BEGIN

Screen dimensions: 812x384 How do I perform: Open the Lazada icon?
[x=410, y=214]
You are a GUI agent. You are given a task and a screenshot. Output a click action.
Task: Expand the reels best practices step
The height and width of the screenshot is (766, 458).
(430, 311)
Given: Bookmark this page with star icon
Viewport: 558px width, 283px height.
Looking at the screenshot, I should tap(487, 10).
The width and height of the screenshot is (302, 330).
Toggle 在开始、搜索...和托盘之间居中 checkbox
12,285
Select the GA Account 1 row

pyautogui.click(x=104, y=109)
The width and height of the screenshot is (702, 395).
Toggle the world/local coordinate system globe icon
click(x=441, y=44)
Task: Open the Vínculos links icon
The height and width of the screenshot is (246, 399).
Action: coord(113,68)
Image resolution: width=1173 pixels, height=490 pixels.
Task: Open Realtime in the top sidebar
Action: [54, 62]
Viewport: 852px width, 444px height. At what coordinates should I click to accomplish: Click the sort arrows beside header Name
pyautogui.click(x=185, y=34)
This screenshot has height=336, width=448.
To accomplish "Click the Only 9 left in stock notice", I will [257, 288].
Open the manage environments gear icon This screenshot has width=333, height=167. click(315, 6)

END
BEGIN

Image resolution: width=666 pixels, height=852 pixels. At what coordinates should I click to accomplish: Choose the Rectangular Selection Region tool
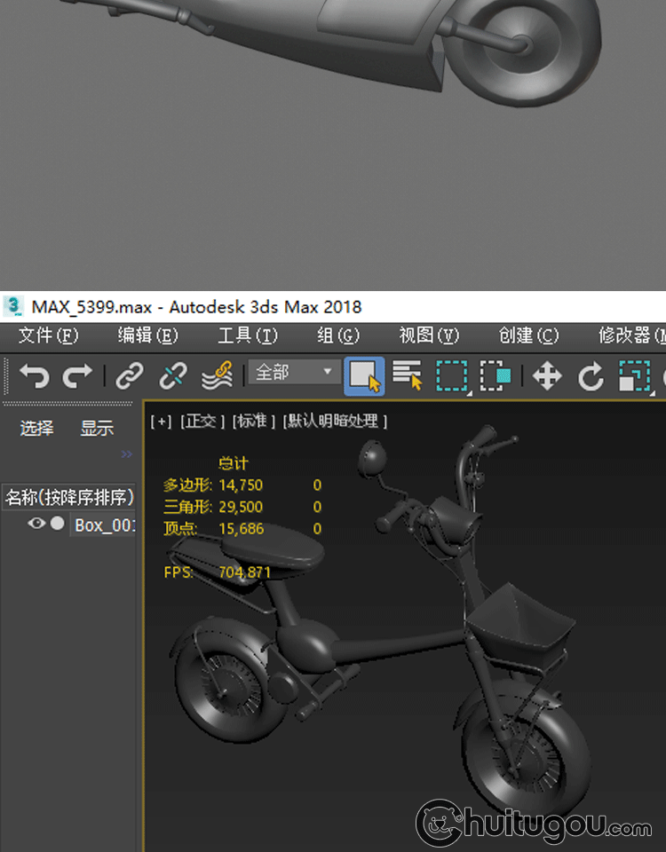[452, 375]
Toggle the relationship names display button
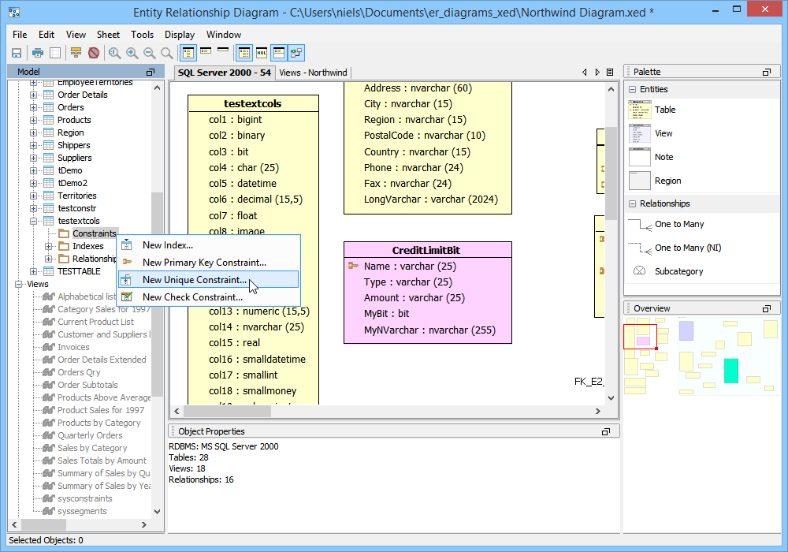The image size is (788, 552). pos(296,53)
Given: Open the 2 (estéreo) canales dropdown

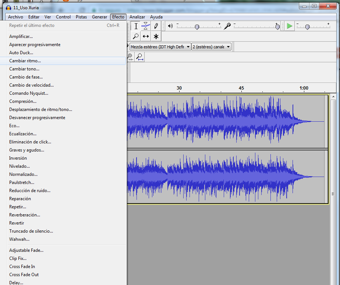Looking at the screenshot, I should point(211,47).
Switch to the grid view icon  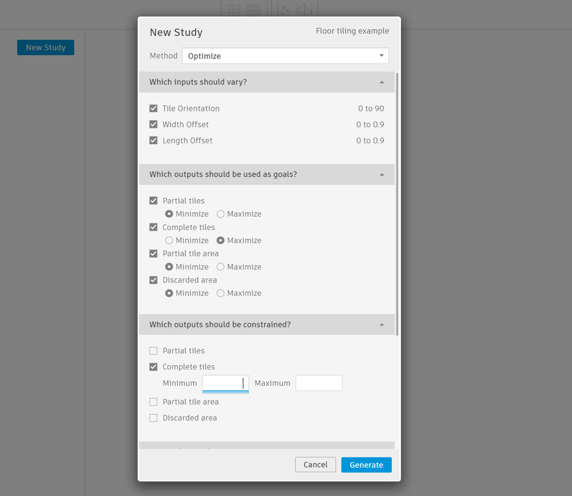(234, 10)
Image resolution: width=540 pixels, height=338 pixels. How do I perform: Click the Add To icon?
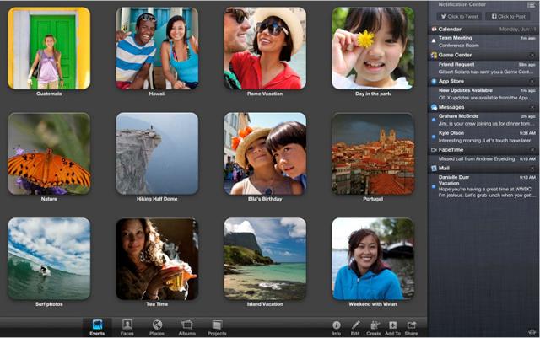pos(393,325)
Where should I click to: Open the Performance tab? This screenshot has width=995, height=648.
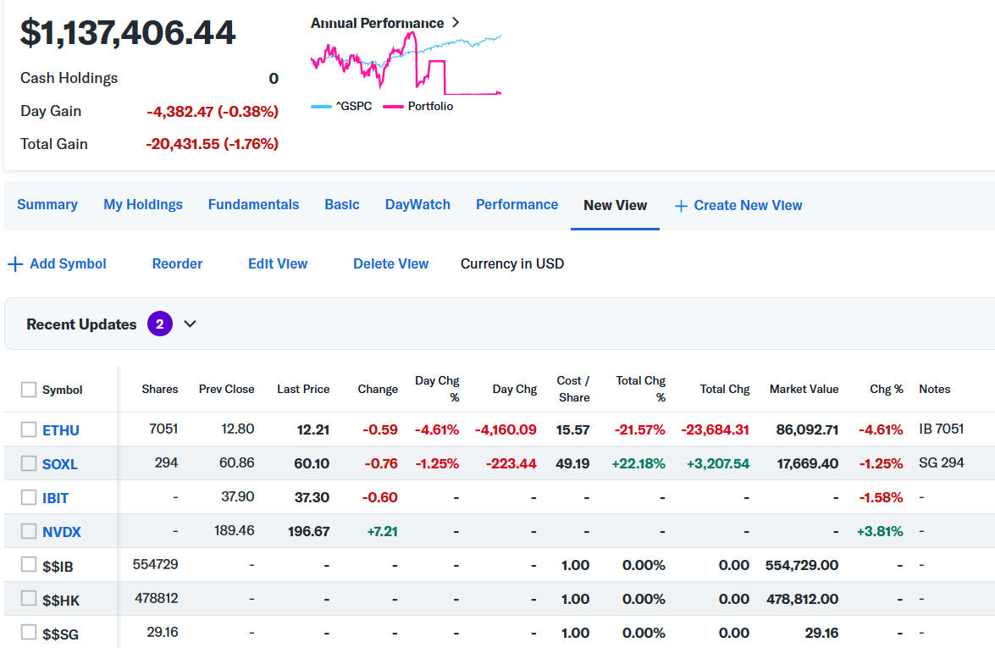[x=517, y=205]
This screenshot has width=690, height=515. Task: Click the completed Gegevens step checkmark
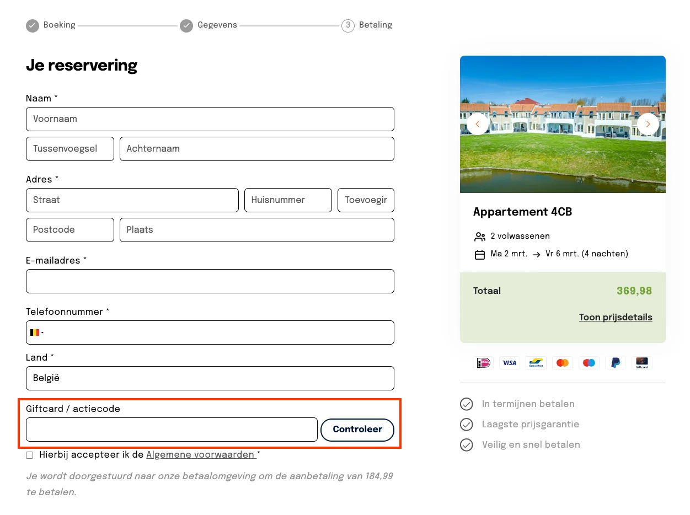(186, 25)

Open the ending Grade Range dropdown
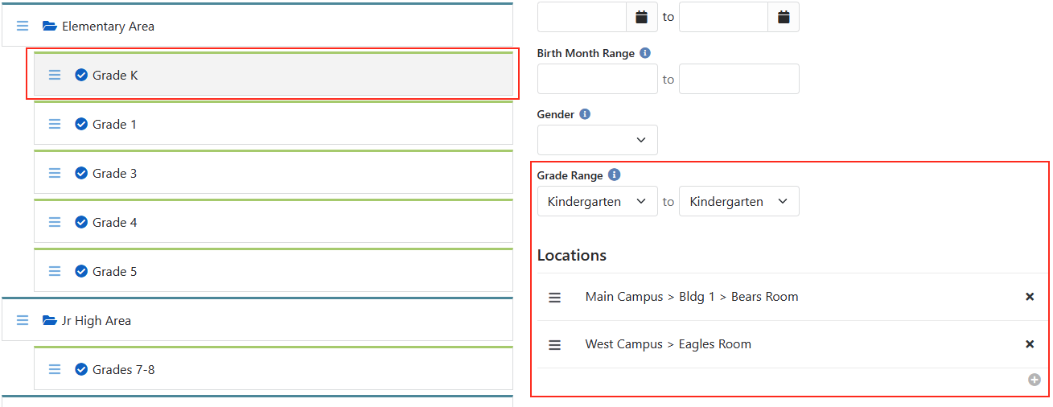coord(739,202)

END
BEGIN

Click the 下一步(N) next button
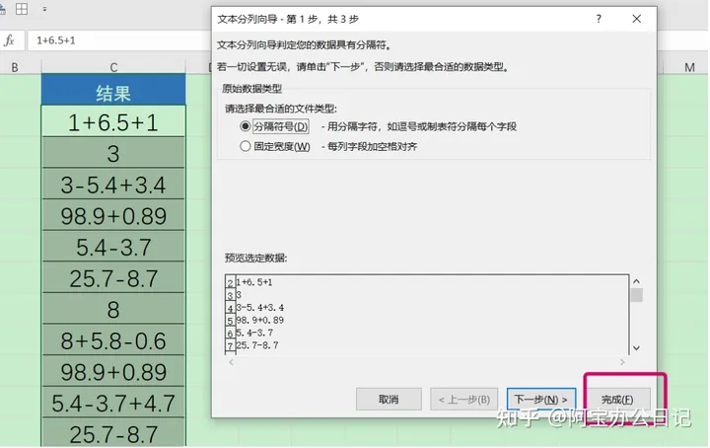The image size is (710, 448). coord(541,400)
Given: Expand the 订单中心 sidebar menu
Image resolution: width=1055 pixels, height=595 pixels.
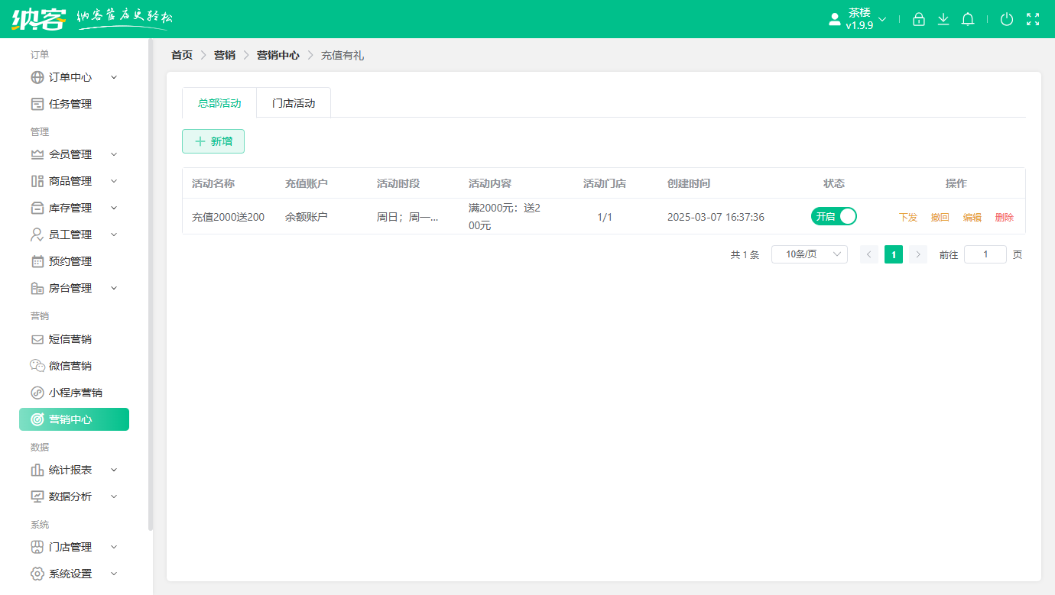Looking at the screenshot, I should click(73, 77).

END

An exact copy of the lines above, from the one containing "Screen dimensions: 812x384" down to the one containing "Open the manage" and including both, is the whole answer; retype it and nothing else.

Screen dimensions: 812x384 How do I perform: Open the Lazada icon?
[x=410, y=214]
You are a GUI agent. You are given a task and a screenshot. Output a click action.
Task: Expand the reels best practices step
The height and width of the screenshot is (766, 458).
(430, 311)
Given: Bookmark this page with star icon
Viewport: 558px width, 283px height.
Looking at the screenshot, I should tap(487, 10).
The width and height of the screenshot is (302, 330).
Toggle 在开始、搜索...和托盘之间居中 checkbox
12,285
Select the GA Account 1 row

pyautogui.click(x=104, y=109)
The width and height of the screenshot is (702, 395).
Toggle the world/local coordinate system globe icon
click(x=441, y=44)
Task: Open the Vínculos links icon
The height and width of the screenshot is (246, 399).
Action: coord(113,68)
Image resolution: width=1173 pixels, height=490 pixels.
Task: Open Realtime in the top sidebar
Action: [54, 62]
Viewport: 852px width, 444px height. At what coordinates should I click to accomplish: Click the sort arrows beside header Name
pyautogui.click(x=185, y=34)
This screenshot has height=336, width=448.
To accomplish "Click the Only 9 left in stock notice", I will [257, 288].
Open the manage environments gear icon This screenshot has width=333, height=167. click(315, 6)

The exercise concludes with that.